In the majority of cases, the skeleton of the Radiolaria is composed, like that of so many sponges, of silica; in one large family, the Acantharia (and perhaps in some others), it is composed, in great part at least, of a very unusual constituent, namely strontium sulphate[470]. There is no fundamental or important morphological character in which the shells formed of these two constituents differ from one another; and in no case can the chemical properties of these inorganic materials be said to influence the form of the complex skeleton or shell, save only in this general way that, by their rigidity and toughness, they may give rise to a fabric far more delicate and slender than we find developed among calcareous organisms.
A slight exception to this rule is found in the presence of true crystals, which occur within the central capsules of certain {459} Radiolaria, for instance the genus Collosphaera[471]. Johannes Müller (whose knowledge and insight never fail to astonish us) remarked that these were identical in form with crystals of celestine, a sulphate of strontium and barium; and Bütschli’s discovery of sulphates of strontium and of barium in kindred forms render it all but certain that they are actually true crystals of celestine[472].

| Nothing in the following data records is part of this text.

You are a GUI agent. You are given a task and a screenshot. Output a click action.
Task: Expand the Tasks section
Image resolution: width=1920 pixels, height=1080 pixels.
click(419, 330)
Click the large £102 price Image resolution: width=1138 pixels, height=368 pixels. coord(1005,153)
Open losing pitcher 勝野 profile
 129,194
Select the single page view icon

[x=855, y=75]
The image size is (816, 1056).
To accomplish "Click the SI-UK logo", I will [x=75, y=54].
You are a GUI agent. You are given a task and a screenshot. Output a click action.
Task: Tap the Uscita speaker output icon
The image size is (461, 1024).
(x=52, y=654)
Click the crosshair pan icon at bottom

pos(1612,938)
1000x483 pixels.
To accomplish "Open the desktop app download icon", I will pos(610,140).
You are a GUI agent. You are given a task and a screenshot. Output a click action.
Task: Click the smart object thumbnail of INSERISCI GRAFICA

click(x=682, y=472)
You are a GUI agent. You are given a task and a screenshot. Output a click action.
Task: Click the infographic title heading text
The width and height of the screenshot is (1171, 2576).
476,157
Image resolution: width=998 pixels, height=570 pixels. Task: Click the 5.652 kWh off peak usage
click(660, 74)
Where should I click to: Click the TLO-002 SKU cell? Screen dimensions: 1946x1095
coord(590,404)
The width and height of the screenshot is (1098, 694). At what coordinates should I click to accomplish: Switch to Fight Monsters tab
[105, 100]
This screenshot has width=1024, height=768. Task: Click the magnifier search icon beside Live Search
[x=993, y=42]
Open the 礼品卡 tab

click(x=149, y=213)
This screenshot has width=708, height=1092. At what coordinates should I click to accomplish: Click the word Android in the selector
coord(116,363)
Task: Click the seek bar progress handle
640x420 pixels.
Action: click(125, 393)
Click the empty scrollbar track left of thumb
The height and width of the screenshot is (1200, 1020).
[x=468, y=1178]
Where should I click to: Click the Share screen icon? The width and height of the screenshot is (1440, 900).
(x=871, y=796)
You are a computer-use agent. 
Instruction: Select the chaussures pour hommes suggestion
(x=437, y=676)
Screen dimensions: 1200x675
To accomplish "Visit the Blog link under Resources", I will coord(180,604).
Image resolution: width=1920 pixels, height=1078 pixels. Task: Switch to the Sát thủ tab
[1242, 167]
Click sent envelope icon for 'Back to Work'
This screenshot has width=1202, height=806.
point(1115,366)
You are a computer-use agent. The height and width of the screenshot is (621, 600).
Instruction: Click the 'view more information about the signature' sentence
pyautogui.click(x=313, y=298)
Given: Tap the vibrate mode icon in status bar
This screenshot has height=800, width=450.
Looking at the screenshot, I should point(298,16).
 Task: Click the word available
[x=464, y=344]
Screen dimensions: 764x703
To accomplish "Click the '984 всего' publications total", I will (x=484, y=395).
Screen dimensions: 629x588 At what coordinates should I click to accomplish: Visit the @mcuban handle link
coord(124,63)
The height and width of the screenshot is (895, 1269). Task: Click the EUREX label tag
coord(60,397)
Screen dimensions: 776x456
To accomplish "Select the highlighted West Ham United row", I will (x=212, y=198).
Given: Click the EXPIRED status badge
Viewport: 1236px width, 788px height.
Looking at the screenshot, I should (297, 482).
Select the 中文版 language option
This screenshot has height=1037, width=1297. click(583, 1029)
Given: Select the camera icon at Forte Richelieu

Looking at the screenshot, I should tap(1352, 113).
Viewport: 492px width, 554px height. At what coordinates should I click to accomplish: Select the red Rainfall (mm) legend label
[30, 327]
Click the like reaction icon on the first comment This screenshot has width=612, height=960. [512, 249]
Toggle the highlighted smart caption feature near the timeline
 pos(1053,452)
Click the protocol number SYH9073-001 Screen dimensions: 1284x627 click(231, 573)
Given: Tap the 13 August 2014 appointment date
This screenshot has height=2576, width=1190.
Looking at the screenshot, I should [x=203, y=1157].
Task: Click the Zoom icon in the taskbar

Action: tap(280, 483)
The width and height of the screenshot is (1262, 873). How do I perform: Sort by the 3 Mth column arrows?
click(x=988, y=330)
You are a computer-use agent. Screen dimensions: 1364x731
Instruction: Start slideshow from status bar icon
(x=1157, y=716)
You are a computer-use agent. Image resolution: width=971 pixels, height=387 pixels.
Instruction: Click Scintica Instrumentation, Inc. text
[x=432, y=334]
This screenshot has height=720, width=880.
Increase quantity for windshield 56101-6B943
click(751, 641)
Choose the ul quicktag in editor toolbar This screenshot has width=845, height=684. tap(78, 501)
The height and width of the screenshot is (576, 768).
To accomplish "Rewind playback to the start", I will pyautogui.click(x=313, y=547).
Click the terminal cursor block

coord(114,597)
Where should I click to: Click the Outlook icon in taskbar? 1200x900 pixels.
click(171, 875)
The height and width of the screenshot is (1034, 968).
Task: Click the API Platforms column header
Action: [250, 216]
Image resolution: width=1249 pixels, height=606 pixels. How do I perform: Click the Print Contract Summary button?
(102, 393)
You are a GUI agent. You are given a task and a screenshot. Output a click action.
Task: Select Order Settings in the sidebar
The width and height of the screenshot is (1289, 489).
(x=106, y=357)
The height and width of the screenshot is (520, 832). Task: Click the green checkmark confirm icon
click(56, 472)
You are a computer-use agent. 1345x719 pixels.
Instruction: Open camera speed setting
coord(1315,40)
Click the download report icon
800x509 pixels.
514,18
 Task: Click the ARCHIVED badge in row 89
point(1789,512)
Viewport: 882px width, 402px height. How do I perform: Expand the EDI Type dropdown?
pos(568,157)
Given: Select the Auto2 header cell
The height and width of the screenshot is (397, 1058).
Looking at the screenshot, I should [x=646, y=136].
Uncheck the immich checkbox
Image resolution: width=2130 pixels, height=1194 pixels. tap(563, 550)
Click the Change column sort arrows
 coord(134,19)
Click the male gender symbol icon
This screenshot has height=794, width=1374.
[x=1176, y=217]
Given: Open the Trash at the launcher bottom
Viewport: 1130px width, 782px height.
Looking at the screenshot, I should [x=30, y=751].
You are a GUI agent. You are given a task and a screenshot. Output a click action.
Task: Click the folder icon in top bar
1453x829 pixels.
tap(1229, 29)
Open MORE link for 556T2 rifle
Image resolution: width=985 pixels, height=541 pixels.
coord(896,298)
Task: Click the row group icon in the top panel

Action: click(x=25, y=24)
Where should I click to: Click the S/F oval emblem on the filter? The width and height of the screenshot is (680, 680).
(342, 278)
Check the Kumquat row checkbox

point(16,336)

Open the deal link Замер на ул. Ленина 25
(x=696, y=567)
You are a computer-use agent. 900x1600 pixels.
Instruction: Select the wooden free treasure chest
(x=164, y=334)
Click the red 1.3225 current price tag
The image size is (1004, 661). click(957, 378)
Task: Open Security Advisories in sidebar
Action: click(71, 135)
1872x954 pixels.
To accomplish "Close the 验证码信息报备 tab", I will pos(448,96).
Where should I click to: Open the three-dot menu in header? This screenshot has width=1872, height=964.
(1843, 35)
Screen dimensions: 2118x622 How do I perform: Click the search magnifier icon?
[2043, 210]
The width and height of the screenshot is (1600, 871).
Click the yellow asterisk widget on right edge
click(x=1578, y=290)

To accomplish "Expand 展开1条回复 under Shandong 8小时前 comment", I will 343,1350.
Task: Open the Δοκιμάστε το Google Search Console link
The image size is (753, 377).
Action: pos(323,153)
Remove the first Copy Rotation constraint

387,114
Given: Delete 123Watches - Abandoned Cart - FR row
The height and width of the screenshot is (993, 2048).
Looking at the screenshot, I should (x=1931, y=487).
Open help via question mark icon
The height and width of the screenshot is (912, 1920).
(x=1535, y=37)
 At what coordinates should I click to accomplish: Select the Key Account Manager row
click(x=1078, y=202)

In its typical form, the Radiolarian body consists of a spherical mass of protoplasm, around which, and separated from it by some sort of porous “capsule,” lies a frothy mass, composed of protoplasm honeycombed into a multitude of alveoli or vacuoles, filled with a fluid which can scarcely differ much from sea-water[473]. According to their surface-tension conditions, these vacuoles may appear more or less isolated and spherical, or joining together in a “froth” of polygonal cells; and in the latter, which is the commoner condition, the cells tend to be of equal size, and the resulting polygonal meshwork beautifully regular. In many cases, a large number of such simple individual organisms are associated together, forming a floating colony, and it is highly probable that many other forms, with whose scattered skeletons we are alone acquainted, had in life formed part likewise of a colonial organism.